Oleh : Sri Handayani
Pernikahan dan keluarga yang bahagia adalah dambaan setiap pasangan. Walau dalam perjalanannya memang tidak selalu diisi dengan suka dan menyenangkan saja, tapi kadang ada duka yang menyertai. Tinggal bagaimana kita mempersiapkan hati dan fisik ketika duka itu muncul, agar bahtera kapal yang diarungi tidak karam di pertengahan jalan. Ibarat dua pasangan kata yang selalu berdampingan, tinggal kita memenuhi diri dengan bekal yang sebaik mungkin untuk mengahadapinya, suka duka, bertemu berpisah, sayang menjengkelkan dan yang lainnya. Bekal itu adalah ketaqwaan kepada Allah.

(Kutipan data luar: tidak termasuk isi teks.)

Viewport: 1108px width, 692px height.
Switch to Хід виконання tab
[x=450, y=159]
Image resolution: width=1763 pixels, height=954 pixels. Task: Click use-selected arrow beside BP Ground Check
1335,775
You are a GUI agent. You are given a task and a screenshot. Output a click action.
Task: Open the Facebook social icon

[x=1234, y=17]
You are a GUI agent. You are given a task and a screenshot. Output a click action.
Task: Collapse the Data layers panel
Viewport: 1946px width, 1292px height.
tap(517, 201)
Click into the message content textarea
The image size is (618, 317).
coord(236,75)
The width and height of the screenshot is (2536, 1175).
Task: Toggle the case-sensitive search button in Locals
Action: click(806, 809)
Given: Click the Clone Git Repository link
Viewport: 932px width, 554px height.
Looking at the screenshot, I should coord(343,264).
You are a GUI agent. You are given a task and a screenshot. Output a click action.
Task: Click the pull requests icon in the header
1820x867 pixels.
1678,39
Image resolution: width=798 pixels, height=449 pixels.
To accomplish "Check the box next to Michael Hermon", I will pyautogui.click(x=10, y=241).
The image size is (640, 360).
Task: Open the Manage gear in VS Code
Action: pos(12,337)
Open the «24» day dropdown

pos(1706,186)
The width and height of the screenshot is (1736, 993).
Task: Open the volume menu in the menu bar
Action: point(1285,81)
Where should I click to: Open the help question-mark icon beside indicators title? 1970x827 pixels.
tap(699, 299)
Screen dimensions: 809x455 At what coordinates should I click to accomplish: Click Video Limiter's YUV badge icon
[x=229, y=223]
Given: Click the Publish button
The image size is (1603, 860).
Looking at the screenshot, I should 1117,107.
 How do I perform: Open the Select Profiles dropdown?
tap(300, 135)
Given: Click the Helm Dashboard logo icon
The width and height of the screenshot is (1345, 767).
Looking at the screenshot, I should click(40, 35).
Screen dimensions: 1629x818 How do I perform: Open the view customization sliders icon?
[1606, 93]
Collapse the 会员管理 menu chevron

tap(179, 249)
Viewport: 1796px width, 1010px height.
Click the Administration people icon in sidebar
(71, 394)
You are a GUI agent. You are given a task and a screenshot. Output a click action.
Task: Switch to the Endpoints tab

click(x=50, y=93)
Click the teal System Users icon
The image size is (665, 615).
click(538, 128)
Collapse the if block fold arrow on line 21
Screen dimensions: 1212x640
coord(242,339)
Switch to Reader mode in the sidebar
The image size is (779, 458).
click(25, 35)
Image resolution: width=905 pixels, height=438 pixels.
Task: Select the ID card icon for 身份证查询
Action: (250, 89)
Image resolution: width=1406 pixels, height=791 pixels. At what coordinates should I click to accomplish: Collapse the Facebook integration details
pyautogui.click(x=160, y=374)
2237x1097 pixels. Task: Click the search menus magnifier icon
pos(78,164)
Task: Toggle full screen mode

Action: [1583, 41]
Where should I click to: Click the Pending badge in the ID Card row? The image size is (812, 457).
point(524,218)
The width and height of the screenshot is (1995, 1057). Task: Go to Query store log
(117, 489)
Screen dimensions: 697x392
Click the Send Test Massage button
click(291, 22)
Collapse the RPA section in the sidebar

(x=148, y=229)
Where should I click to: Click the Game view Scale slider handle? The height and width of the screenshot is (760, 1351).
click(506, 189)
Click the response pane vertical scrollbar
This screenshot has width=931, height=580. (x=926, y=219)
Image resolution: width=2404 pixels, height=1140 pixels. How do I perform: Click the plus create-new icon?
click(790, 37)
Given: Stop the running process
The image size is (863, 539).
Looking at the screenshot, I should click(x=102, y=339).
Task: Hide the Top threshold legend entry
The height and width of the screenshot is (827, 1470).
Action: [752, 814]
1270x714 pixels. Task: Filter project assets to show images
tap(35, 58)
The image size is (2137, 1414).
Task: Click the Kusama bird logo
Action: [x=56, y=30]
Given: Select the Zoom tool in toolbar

Menikah adalah menyatukan dua karakter dan kebiasaan yang berbeda. Memang dibutuh waktu dan energi untuk belajar memahami. Tidak 1 bulan atau 1 tahun, tapi bisa sampai akhir hayat. Terkadang muncul cinta, benci, jengkel, kadang gemesin campur jadi satu rasa. Yang lolos ujian adalah yang menanamkan diri sejak awal selain ketaqwaan adalah ilmu, iman dan kesabaran. Jika tidak ada pengetahuan dan pemahan tersebut bisa berakhir duka terus, bisa salah paham dan terjadi kekerasan didalam rumah tangga, bahkan perceraian.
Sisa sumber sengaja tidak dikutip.